Are there additional activities with which you have been involved aside from being the international representative on the Emirate's behalf?

Rabbi Sarna reveals an interesting fact showing to what extent the Emirate government is interested in according full rights to the Jewish community, enabling its members to live according to its halachic precepts and tradition.

"I fill an active role in the scheme of `the Avrahamic Family Center' in the name of Avraham Avinu. This is a Jewish communal center expected to be completed by 2022, in time for the international exhibit scheduled to take place in Dubai, including several enterprises from the Cultural Ministry under the auspices of Nura el Kabi, Minister for International Activity. The exhibit gardens will spread over a huge area in central Dubai being constructed now.

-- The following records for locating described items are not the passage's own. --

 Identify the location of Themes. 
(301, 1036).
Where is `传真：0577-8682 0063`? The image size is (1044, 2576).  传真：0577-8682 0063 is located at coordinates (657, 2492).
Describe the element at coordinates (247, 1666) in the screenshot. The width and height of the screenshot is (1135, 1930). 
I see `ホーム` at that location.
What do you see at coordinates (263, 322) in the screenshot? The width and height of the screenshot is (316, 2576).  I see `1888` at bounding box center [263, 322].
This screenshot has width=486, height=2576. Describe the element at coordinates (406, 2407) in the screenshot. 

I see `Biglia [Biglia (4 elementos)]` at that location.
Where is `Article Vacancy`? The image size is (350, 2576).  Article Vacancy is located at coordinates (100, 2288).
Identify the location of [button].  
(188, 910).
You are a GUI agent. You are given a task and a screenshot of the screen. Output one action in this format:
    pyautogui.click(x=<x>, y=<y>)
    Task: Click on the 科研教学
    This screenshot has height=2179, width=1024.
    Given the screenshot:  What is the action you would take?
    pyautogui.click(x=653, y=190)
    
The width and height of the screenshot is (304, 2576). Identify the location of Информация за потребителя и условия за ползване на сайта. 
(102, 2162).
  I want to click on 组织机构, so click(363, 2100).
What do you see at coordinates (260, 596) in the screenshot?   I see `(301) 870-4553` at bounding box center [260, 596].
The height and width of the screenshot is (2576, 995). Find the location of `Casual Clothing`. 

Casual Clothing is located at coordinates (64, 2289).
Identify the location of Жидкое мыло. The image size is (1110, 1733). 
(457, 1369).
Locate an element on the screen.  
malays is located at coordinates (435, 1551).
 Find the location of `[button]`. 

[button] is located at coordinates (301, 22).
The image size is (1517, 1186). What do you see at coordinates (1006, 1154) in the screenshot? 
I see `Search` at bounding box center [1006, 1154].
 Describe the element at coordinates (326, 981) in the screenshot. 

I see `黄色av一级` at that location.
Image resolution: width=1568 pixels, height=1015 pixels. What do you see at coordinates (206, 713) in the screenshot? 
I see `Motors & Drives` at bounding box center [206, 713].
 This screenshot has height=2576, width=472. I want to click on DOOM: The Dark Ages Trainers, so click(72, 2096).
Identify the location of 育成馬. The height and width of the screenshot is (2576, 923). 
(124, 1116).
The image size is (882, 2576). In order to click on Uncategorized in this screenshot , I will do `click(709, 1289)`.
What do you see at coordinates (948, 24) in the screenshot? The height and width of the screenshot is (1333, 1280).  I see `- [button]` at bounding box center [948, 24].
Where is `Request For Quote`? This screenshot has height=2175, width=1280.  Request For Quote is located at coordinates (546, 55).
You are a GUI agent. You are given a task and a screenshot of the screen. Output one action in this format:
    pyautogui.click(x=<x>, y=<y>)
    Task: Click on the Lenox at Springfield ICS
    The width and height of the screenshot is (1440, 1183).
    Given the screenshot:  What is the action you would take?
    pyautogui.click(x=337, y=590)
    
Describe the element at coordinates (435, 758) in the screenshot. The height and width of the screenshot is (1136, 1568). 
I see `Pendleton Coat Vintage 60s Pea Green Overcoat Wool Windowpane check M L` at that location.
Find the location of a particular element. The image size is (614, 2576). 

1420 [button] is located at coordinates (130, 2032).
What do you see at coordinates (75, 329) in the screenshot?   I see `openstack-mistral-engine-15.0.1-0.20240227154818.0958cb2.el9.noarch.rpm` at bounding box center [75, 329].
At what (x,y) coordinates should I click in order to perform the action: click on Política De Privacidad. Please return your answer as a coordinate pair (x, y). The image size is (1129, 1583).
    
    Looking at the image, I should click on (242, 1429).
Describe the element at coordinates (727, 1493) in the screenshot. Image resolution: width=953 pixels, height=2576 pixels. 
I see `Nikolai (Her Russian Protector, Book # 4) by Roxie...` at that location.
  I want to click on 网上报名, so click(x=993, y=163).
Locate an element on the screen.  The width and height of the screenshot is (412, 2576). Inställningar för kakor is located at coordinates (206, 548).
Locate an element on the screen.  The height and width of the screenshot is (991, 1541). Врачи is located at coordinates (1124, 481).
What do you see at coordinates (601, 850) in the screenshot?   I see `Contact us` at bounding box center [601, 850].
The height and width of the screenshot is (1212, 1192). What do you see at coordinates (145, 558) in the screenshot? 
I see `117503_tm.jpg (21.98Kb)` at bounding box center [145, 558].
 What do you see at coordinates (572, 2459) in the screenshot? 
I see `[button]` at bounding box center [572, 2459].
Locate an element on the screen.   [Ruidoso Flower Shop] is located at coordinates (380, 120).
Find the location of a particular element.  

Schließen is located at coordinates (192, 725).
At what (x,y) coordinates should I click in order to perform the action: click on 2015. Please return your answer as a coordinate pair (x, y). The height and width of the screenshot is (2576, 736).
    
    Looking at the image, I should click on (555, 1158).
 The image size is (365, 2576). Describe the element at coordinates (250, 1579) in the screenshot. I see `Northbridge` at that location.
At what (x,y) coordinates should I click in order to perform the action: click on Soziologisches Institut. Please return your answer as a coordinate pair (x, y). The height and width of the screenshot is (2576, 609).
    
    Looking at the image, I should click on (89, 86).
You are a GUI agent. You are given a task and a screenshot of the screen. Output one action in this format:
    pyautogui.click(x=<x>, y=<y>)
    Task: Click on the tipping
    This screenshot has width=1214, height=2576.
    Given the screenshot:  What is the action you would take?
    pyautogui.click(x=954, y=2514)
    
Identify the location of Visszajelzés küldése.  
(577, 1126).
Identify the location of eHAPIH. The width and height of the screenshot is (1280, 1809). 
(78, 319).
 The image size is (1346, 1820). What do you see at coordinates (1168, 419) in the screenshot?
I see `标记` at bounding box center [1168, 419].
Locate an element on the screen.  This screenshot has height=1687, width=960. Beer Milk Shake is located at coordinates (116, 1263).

"A huge synagogue will be built there, expected to be one of the most splendid in the Gulf area and even in the world at large. The government heads expressed an interesting request: they asked me to organize a seminar on the laws of succa and mikveh for the Arab architects and engineers of the project even before they began the actual planning and construction, since the building complex at the exhibit will include a mikveh and succa booths, which will be built with the supervision of Halachic experts. The government wanted the planners to better understand the significance of their work and to deflect any architectural problems which might crop up.

"This request clearly proved to me how important it was to the Emirate republic to please the Jewish community and show it proper respect and esteem."